Interesting comments here in this panel on Charlie Rose regarding the current state of the Democratic Party compared to 25 years ago.  Pairs nicely (ish) with Bernie's interview with Rose from yesterday.

Rose Is the Democratic party of Bill Clinton dead?  ....the idea of a guy who because he'd been in Arkansas politics understood that you had to be very centrist to win?  

Mike Barnicle I think that it's on life support.... the politicians in power today...especially in the Senate seem to have no idea and they can't articulate the pain, the hurt, the damage that was caused  in 2008, 09 to so many people who lost jobs, homes, their 401K, any sort of hope for an immediate future for their children.  

Mike Halpern  And i'll tell you the other thing that Bernie Sanders speaks to to that's also in the past is the Iraq War and the pain that that's caused America.  [it resonates with] so many families, again, left and right....Wall Street's ripped people off, the Iraq War was was a mistake.....people in New York and Washington talk about those things as unfortunate public policy choices...losing a family member, having a family member wounded, not being able to retire--these are big relatively recent events that Sanders and Trump talk to with emotion.

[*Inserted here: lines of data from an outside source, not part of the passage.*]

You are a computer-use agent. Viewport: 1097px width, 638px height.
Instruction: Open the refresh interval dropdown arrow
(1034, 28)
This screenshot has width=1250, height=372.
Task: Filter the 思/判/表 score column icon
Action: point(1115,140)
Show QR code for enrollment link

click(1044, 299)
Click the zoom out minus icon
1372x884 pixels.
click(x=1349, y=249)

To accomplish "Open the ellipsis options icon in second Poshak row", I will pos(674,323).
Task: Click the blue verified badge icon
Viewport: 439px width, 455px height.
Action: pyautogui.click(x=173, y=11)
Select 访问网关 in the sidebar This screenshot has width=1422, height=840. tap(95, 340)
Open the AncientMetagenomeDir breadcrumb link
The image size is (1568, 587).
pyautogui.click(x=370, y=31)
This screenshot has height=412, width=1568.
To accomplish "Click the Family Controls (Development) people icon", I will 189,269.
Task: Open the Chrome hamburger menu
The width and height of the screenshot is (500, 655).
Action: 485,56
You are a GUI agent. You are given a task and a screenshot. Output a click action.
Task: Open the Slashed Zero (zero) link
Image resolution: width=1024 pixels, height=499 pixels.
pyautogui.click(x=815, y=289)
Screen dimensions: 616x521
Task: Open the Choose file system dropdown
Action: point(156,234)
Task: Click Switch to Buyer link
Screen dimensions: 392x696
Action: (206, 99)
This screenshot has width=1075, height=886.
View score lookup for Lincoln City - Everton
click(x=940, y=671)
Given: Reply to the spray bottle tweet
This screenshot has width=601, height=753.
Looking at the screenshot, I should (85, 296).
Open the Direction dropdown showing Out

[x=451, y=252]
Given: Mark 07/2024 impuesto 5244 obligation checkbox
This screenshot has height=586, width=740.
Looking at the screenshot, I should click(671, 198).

John Heilemann  I've talked a lot with Senator Sanders and he is very clear when he first he got into the race he wanted to prove....that his positions....were not fringe positions and his great fear was that he would lose very badly and that he would in fact do the opposite....that the arguments he was making would therefore be consigned to the dustbin of fringe hood.  That is the exactly the opposite of what's happened....The Democratic Party of Bill Clinton is dead.  The party of Bernie Sanders and the arguments he's making are where the Democratic Party is now and he has dragged Hilary Clinton to the left on almost everything.  The heart of the party, the soul of the party.... is now a much more progressive/liberal party than it was 20 years ago.

Although I find Heilemann and Halpern a bit difficult to stomach as they co authored that awful book Game Change (porn for liberals, essentially--an analysis of the Obama/McCain election that included zero source notes) they seemed a bit more palatable in this interview, or really I found their comments interesting.

Heilemann's the only one who really answers the question, however; addressing the actual issues that the Democratic party is standing for rather than it's politician's ability to emotionally connect with voters.  And he doesn't provide any specifics as to the particular issues, although I suppose that stating that Bernie is at the heart of the party is a succinct way of answering this.

Hm, not sure, though, that I'm buying that Bernie is the cause of the Democratic party's shift; basically Heilemann is saying that in the past 6 months or so of Bernie's Presidential Campaign, he's dragged the Democratic party to the left, and that from 1992 (when Clinton was running) until mid 2015, it was still moderate.  No, the shift had to come much sooner.  Although I, too, think that it has taken place.  And that the Democratic Party of the 1990s was a much different beast than the one we have today.